本文抜粋 –
########

人の死(殺人)、そして生きることがテーマの割に、さほど肩に力が入った感じがしない点は好感が持てますが、もう少し短く、不必要(と私が思うだけですが)なシーンをカットし、全体にテンポを出すべきじゃないでしょうか。こだわって撮っていることは分かりますが、全体的にリズムが平板で緊迫感が生まれてきません。
殺人の被害者と加害者、それぞれに抱える負の連鎖、こういう言い方は誤解を招きそうですが、よくありがちなテーマです。瀬々敬久監督は、そこから、輪廻的死生観みたいな、ある種普遍的テーマを引き出そうとしています。そのあたり、どうなんでしょう? 私は、違うように思います。
死んだ者(殺された者)が生きている者をじっと見守るカットを挿入したり、冒頭とラストで人形芝居を使い、「怪物が棲みつきました」と、多分「殺人」のことを比喩しているのだと思いますが、そのとらえ方はどうなんでしょう?
全体として、殺人そのものについて、深く迫ろうという視点は感じられず、いくつかの同時に進行するドラマ、「サト」の物語、「トモキ」の物語、そして「ミツオ」の物語の主たる3つと、それに関連する2,3(かな?)の物語が、交錯し、それぞれにからみ合い、最後にひとつに収斂していく、そのことに力が注がれています。

########

課題 1 –
本文抜粋によると、冒頭とラストで使われているものは何ですか。
課題 2 –
本文抜粋の一部を、「全体として、殺人そのものにつ」という語句を含む箇所から始め、「のことに力が注がれています。」の後で止めて、一字一句違えずに再掲してください。

記録データ –
########

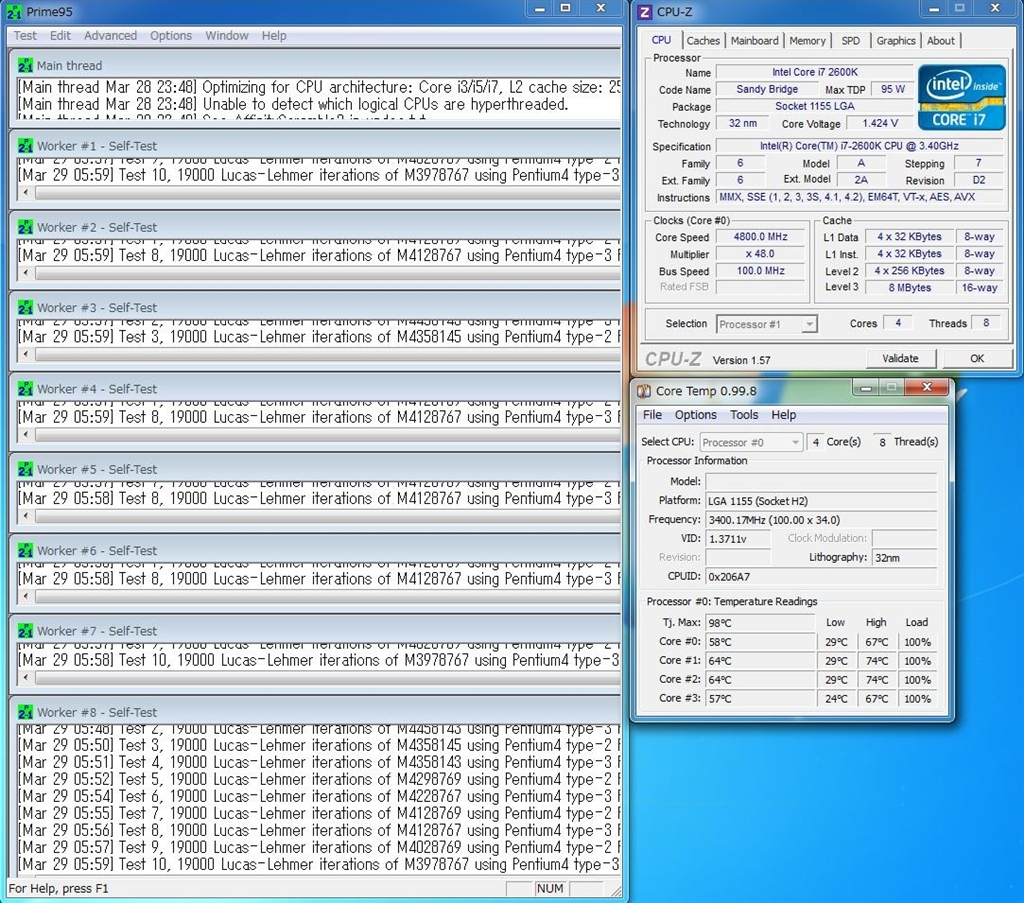Image resolution: width=1024 pixels, height=903 pixels.
Task: Click the Intel Core i7 logo
Action: tap(962, 97)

########

完成回答 1 –
人形芝居です。

完成回答 2 –
全体として、殺人そのものについて、深く迫ろうという視点は感じられず、いくつかの同時に進行するドラマ、「サト」の物語、「トモキ」の物語、そして「ミツオ」の物語の主たる3つと、それに関連する2,3(かな?)の物語が、交錯し、それぞれにからみ合い、最後にひとつに収斂していく、そのことに力が注がれています。